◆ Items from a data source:
- Opening Delimiter -
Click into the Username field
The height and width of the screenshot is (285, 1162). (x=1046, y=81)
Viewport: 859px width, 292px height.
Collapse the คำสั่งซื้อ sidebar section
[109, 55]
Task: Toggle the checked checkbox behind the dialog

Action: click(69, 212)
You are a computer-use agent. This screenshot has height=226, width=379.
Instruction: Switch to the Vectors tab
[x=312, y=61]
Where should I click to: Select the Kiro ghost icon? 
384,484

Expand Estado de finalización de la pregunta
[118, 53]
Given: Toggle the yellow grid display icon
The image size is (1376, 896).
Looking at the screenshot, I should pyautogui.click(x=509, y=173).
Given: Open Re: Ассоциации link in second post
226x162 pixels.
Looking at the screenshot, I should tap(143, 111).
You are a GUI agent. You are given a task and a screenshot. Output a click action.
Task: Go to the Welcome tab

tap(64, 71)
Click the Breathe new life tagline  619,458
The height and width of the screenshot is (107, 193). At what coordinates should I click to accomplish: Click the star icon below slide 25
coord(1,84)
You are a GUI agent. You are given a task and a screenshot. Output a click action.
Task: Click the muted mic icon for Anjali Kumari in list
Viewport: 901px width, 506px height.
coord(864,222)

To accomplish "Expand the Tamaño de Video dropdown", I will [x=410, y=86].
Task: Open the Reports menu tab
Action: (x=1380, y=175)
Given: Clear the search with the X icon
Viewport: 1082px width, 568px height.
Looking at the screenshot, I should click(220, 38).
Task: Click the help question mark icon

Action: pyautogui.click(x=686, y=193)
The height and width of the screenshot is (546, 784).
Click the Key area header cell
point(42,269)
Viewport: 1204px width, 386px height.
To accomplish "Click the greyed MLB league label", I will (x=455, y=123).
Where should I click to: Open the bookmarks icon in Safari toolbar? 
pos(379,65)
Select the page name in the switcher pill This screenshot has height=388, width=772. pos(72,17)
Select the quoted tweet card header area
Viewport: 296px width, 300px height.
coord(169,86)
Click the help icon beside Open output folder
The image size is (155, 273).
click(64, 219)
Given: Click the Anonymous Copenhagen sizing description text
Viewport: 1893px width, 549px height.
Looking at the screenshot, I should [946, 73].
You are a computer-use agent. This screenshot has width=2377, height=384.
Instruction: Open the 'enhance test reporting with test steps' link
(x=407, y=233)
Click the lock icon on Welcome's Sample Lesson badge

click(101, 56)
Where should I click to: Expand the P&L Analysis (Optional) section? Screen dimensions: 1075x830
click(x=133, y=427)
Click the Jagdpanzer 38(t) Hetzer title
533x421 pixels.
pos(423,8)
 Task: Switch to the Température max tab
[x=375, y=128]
- Closing Delimiter -
◆ WHAT YOU SHOULD DO: The entries above must be output exactly, with every line preserved.

◆ RESPONSE BOX:
Click into the Username field
The height and width of the screenshot is (285, 1162). (x=1046, y=81)
Viewport: 859px width, 292px height.
Collapse the คำสั่งซื้อ sidebar section
[109, 55]
Task: Toggle the checked checkbox behind the dialog

Action: click(69, 212)
You are a computer-use agent. This screenshot has height=226, width=379.
Instruction: Switch to the Vectors tab
[x=312, y=61]
Where should I click to: Select the Kiro ghost icon? 
384,484

Expand Estado de finalización de la pregunta
[118, 53]
Given: Toggle the yellow grid display icon
The image size is (1376, 896).
Looking at the screenshot, I should pyautogui.click(x=509, y=173).
Given: Open Re: Ассоциации link in second post
226x162 pixels.
Looking at the screenshot, I should tap(143, 111).
You are a GUI agent. You are given a task and a screenshot. Output a click action.
Task: Go to the Welcome tab

tap(64, 71)
Click the Breathe new life tagline  619,458
The height and width of the screenshot is (107, 193). At what coordinates should I click to accomplish: Click the star icon below slide 25
coord(1,84)
You are a GUI agent. You are given a task and a screenshot. Output a click action.
Task: Click the muted mic icon for Anjali Kumari in list
Viewport: 901px width, 506px height.
coord(864,222)

To accomplish "Expand the Tamaño de Video dropdown", I will [x=410, y=86].
Task: Open the Reports menu tab
Action: (x=1380, y=175)
Given: Clear the search with the X icon
Viewport: 1082px width, 568px height.
Looking at the screenshot, I should click(220, 38).
Task: Click the help question mark icon

Action: pyautogui.click(x=686, y=193)
The height and width of the screenshot is (546, 784).
Click the Key area header cell
point(42,269)
Viewport: 1204px width, 386px height.
To accomplish "Click the greyed MLB league label", I will (x=455, y=123).
Where should I click to: Open the bookmarks icon in Safari toolbar? 
pos(379,65)
Select the page name in the switcher pill This screenshot has height=388, width=772. pos(72,17)
Select the quoted tweet card header area
Viewport: 296px width, 300px height.
coord(169,86)
Click the help icon beside Open output folder
The image size is (155, 273).
click(64, 219)
Given: Click the Anonymous Copenhagen sizing description text
Viewport: 1893px width, 549px height.
Looking at the screenshot, I should [946, 73].
You are a computer-use agent. This screenshot has width=2377, height=384.
Instruction: Open the 'enhance test reporting with test steps' link
(x=407, y=233)
Click the lock icon on Welcome's Sample Lesson badge

click(101, 56)
Where should I click to: Expand the P&L Analysis (Optional) section? Screen dimensions: 1075x830
click(x=133, y=427)
Click the Jagdpanzer 38(t) Hetzer title
533x421 pixels.
pos(423,8)
 Task: Switch to the Température max tab
[x=375, y=128]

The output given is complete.